Linneo, a 60 anni, paralitico e stupido per apoplessia, si ridestava dal sonno quando lo si portava vicino al prediletto erbario (Vicq. d' Azyr. Elog., p. 209).

Lagny giaceva comatoso, insensibile ai più forti revellenti, quando uno s'avvisò di chiedergli il quadrato di dodici, e subito rispose centoquarantaquattro.

Sebouyah, grammatico arabo, morì di dolore perché il califfo Aron-El-Rascid gli si dimostrò di opinione contraria in un cotal punto grammaticale.

Questo esaurimento e questo concentramento eccessivo della sensibilità è certo la causa di quegli atti bizzarri che i grandi ingegni hanno comuni coi matti.

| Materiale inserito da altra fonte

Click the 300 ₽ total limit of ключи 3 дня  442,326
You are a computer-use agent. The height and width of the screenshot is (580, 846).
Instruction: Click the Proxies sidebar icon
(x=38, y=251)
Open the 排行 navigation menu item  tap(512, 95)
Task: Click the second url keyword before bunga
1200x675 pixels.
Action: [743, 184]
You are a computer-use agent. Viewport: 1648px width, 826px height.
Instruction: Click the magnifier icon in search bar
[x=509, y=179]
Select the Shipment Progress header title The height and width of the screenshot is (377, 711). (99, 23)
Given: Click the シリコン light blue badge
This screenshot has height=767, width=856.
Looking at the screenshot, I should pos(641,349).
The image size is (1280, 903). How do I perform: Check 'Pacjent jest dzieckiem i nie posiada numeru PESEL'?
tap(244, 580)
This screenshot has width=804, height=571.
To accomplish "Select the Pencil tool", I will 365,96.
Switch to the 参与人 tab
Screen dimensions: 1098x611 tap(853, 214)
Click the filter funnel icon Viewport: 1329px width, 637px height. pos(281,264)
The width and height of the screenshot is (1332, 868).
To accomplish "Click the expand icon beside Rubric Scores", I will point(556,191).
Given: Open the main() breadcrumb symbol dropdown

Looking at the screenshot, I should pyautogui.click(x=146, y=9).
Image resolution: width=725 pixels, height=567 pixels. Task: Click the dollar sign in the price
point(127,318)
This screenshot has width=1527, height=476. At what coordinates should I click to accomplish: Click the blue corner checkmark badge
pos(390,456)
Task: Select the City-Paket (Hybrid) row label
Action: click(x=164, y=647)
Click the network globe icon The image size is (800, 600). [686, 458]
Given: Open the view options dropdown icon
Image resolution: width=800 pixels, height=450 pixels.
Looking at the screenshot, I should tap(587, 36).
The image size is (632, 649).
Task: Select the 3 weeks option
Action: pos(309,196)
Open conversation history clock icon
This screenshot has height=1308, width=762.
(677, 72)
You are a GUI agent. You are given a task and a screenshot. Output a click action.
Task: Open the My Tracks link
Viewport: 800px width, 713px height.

Cosi si narra di Newton, che un giorno caricasse la pipa col dito d'una sua nipote, e si narra di Tucherel che una volta si fosse dimenticato perfino del proprio nome (Arago, 111).

Beethoven e Newton messisi a comporre musica l'uno, a risolvere un problema l'altro, dimenticarono cosi completamente di aver fame da sgridare i servitori perché loro andassero apprestando del cibo, mentre loro pareva di avere già pranzato.

Il Gioia, nella foga del comporre, scrisse un capitolo sul tavolato dello scrittoio invece che sulla carta. L'abate Beccaria, tutto preoccupato delle sue esperienze, si lasciò sfuggire, nella messa, di bocca, Ite, experientia facta est. San Domenico, trovandosi ad una cena principesca, tutto ad un tratto gridò battendo sul desco: Conclusum est contra Manicheos.

Similmente si può spiegare perché i grandi ingegni, alle volte, non adottino idee, cui l'intelligenza più volgare sarebbe capace a comprendere. Gli è che, nell'esaltamento della meditazione, la mente rifugge dai più semplici e facili movimenti, cui trova inadatti alla sua robusta energìa. Così Monge risolve i punti più difficili d'un calcolo differenziale e resta imbarazzato alla ricerca d'una radice algebrica di secondo grado, ricerca di cui sarebbe capace un qualunque discepolo (Arago, II).

Per questa esagerata e concentrata sensibilità così difficile ci riesce il persuadere o dissuadere tanto i pazzi come i grandi uomini. Gli è che le radici dell'errore, come quelle del vero, piantaronsi in essi più profondamente e più numerose che non negli altri uomini, pei quali l'opinione è come una veste, un affare di moda o di circostanza.

Da ciò s'apprende, da un lato, la poca utilità della cura morale, dall'altro il diritto di non credere mai, ciecamente,--nemmeno ai grandi uomini.